A research team at Ohio State University’s Wexler Medical Center reports promising results in a recent study on slowing the decline of cognitive skills associated with dementia. The findings appear in the current issue of the Journal of Alzheimer’s Disease.
Currently, there is no such device as a “brain pacemaker,” but the study strongly suggests that such a device may be helpful to Alzheimer’s patients. Dr. Ali Rezai, a prominent neurosurgeon who assisted with the study, notes that a similar approach has been successful in treating Parkinson’s Disease.
The “proof of concept” treatment involved the implantation of thin electrical wires into the frontal lobe of the brain, the region involved in the regulation of behavior. The patients were then subject to deep brain stimulation (DBS). The device works in the same way as a cardiac pacemaker; wires are connected to a pulse generator, which is implanted under the skin. The difference is that the wires are directed to specific areas of the brain rather than the heart.
The study’s lead author, Dr. Douglas Scharre, points out that current treatments for Alzheimer’s medications are designed to work on brain chemicals that regulate memory. The limitation of this approach is that such medications do not address all the consequences of the disease, which affects judgment and the ability to plan ahead. These are the issues that pose the greatest challenge for caregivers.

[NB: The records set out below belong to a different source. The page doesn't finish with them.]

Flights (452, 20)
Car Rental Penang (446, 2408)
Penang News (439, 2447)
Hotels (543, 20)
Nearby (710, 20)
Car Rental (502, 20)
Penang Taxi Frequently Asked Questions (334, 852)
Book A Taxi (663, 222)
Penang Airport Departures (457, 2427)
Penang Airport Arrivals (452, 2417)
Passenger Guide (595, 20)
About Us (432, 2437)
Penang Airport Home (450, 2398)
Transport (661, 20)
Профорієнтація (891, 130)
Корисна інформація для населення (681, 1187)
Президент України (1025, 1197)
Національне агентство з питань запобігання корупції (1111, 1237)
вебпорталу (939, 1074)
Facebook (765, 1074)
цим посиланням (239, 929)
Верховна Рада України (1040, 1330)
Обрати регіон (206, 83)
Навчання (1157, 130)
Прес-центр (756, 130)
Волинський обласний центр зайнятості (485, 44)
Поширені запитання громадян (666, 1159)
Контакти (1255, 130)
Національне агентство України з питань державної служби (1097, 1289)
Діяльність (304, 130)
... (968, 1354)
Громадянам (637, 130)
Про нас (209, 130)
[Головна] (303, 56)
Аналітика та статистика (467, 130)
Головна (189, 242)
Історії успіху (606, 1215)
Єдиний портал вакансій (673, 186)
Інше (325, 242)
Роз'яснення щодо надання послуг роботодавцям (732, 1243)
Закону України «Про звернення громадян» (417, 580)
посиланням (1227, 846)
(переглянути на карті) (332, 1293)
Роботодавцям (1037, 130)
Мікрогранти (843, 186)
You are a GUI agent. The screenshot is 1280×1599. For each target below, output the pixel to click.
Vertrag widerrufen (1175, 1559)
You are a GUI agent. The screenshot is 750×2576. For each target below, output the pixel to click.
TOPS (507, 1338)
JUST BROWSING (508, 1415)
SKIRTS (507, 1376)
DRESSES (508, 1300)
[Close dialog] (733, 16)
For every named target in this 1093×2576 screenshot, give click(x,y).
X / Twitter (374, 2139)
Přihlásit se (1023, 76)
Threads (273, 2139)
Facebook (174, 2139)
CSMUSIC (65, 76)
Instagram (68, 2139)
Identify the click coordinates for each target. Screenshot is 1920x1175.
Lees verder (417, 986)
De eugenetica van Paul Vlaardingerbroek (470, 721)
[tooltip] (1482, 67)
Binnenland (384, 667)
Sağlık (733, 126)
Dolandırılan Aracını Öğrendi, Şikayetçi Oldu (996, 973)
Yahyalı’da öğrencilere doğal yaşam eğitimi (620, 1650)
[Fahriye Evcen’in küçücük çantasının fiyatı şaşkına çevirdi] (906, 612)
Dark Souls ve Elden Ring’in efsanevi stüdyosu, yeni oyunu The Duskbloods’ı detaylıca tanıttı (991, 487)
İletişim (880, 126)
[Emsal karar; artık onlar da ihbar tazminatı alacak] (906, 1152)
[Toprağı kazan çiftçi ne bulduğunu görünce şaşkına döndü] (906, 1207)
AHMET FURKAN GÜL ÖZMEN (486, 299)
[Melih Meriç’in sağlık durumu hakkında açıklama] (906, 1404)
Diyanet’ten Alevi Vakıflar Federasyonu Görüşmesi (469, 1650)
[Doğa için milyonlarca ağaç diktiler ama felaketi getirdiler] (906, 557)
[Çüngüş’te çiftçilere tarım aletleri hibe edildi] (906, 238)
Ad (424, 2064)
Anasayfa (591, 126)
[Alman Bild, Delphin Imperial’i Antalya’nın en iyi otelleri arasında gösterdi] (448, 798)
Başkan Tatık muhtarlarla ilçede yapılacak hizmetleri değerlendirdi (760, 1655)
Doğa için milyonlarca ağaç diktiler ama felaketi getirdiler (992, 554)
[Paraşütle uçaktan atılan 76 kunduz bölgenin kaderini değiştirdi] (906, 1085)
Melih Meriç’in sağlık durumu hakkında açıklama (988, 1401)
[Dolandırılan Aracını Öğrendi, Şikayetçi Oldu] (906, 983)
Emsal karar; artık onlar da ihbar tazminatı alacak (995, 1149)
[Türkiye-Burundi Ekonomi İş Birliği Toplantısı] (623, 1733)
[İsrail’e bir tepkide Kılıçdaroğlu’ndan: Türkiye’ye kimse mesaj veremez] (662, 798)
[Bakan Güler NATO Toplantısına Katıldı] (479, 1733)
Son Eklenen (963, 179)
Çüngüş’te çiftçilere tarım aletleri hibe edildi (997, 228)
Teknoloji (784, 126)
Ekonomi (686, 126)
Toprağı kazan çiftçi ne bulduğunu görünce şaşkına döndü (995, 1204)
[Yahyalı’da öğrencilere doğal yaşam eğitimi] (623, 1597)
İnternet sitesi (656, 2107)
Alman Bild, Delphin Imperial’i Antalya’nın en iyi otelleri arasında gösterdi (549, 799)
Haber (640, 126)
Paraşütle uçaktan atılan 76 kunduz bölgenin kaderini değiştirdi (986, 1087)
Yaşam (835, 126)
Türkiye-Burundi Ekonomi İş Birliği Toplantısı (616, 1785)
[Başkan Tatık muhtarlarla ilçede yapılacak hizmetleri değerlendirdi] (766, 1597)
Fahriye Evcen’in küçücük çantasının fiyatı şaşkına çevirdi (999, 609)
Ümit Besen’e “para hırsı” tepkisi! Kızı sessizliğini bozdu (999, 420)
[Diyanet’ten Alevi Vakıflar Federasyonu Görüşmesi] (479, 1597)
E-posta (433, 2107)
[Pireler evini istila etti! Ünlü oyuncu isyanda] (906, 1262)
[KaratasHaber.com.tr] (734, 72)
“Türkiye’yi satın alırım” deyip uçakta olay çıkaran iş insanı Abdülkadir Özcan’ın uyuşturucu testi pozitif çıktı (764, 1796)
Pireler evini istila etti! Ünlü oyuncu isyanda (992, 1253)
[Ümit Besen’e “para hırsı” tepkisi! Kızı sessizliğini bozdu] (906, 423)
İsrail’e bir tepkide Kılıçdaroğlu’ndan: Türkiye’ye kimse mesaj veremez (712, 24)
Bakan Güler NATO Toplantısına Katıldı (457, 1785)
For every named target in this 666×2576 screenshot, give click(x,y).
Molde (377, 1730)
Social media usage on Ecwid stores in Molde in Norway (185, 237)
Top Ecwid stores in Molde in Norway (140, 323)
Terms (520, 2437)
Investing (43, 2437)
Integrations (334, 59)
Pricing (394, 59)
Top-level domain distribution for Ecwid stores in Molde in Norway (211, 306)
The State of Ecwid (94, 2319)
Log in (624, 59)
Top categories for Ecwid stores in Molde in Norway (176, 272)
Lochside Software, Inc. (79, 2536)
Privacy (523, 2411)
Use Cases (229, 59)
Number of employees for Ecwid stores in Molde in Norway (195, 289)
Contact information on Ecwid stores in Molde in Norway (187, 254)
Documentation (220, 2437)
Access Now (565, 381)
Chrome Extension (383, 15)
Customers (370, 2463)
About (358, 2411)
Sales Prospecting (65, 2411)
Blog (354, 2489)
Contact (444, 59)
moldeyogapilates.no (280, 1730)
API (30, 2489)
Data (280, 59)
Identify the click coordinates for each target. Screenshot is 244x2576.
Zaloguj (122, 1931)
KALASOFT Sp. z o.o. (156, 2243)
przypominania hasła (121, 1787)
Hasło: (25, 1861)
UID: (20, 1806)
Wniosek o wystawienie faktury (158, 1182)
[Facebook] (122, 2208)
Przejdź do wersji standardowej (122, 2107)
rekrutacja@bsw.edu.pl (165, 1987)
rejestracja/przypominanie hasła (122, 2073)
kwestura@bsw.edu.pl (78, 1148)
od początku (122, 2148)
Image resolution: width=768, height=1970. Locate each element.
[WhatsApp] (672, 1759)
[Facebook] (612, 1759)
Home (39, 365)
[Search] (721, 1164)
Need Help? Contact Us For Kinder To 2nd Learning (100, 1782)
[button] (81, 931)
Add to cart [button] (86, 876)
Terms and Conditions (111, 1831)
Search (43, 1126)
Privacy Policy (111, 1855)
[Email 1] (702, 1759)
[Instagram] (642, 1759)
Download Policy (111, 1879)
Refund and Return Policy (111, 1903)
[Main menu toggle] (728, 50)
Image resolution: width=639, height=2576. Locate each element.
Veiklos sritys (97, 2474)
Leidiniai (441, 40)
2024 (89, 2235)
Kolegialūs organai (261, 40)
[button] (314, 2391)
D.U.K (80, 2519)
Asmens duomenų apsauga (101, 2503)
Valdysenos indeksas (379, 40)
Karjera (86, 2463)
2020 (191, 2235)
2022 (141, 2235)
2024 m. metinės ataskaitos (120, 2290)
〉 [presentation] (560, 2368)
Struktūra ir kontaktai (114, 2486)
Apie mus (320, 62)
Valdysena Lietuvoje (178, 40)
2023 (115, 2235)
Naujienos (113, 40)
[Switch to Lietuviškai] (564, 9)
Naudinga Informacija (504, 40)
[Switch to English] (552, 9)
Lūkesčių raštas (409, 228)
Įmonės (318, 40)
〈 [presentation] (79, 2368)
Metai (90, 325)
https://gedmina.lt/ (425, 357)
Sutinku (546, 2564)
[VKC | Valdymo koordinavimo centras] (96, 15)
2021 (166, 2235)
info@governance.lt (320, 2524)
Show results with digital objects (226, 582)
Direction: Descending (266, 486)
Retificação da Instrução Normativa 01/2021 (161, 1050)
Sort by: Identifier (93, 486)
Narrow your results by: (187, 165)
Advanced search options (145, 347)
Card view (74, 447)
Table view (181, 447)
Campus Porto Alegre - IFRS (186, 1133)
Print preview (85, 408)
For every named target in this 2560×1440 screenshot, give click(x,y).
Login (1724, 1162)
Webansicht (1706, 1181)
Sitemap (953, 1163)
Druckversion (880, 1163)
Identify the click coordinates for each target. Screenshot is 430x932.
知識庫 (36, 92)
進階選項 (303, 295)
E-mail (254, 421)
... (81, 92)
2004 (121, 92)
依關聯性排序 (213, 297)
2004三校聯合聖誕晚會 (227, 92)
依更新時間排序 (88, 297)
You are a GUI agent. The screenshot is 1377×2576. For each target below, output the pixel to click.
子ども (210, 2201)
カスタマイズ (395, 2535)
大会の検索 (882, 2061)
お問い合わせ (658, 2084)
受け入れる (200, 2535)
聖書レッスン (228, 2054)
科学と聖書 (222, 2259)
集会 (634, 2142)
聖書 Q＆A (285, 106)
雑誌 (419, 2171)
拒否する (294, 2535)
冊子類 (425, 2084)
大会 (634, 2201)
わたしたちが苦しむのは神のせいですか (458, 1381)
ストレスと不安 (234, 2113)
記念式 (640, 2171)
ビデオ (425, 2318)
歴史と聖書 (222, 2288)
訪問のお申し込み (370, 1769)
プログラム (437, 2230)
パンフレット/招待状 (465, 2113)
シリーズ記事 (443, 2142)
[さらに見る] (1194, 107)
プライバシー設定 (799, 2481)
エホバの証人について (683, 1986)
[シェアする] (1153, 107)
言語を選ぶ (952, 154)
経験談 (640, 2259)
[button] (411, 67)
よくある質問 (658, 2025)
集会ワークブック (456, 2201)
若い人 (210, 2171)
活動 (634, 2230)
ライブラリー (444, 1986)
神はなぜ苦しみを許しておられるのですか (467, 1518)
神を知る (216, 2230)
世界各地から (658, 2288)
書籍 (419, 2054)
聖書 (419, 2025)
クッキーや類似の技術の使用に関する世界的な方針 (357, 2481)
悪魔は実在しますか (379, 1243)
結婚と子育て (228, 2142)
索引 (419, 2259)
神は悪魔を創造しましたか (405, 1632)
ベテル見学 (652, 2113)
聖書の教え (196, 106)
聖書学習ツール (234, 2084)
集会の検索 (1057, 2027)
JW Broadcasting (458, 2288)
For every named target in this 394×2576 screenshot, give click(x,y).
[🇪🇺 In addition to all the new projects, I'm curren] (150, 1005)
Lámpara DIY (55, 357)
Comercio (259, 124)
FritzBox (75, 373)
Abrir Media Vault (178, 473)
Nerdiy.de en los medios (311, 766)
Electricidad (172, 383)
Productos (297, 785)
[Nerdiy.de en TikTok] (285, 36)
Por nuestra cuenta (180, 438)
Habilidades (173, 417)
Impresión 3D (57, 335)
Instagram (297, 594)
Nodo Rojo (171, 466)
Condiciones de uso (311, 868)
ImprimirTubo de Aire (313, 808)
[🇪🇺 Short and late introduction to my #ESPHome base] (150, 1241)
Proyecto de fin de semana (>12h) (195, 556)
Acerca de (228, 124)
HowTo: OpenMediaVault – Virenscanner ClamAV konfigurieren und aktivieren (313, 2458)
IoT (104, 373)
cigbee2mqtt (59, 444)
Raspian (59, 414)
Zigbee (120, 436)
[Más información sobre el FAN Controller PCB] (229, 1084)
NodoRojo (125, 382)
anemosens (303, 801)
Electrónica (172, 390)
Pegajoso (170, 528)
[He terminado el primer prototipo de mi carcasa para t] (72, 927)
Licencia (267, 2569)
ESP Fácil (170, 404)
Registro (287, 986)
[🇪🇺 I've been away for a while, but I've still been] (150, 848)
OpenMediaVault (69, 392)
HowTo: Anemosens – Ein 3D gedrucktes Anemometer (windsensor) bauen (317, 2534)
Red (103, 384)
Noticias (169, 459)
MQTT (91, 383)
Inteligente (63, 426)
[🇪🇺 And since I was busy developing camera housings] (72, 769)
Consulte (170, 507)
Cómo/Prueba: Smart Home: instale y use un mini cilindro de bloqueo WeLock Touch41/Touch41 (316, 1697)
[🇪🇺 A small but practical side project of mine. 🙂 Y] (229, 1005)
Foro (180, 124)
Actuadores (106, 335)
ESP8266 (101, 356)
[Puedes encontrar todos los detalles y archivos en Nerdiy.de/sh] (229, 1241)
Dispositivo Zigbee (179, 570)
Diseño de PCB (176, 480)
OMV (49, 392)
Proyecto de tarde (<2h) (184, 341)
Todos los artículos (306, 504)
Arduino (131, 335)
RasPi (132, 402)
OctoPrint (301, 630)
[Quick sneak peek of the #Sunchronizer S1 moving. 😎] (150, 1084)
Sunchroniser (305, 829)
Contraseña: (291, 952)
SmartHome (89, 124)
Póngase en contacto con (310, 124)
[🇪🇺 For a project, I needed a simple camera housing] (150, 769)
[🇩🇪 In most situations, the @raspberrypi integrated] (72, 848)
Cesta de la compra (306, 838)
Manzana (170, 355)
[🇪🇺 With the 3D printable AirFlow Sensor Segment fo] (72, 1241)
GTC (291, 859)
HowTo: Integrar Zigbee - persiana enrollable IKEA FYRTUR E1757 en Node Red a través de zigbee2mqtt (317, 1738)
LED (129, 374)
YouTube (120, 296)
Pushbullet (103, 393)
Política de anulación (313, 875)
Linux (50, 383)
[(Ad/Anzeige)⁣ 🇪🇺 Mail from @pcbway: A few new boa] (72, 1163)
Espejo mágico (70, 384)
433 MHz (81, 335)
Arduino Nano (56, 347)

The new approach is based on a theory that electrical stimulation of key regions of the brain could lead to the formation of new synapses (connections between neurons). Subjects who participated in the study were implanted with the device for an 18 month period. While the treatments did not stop the progression of the disease, DBS did slow the process significantly. One patient actually demonstrated some improvement; the 85-year-old woman was able to regain skills that she had previously lost, including the ability to cook, select clothing and plan for outings. Dr. Rezai says, “Our findings suggest that frontal network modulation to improve executive and behavioral deficits should be further studied in patients with Alzheimer’s.”
While the results of the study give some reason for optimism, Dr. Scharre warns that DBS treatments, were they to become widely available, would not be appropriate for all patients, particularly those who may have other health issues. Study participants reported side effects that included hot flashes, heart palpitations and burning sensations on their skin, although these were mitigated by making adjustments to the electrical current.
Presently, there are no immediate plans to expand the research. The next step will be to create a double-blind study in which patients given DBS are compared to those given a placebo device. The researchers will also be looking for less invasive methods for this kind of treatment.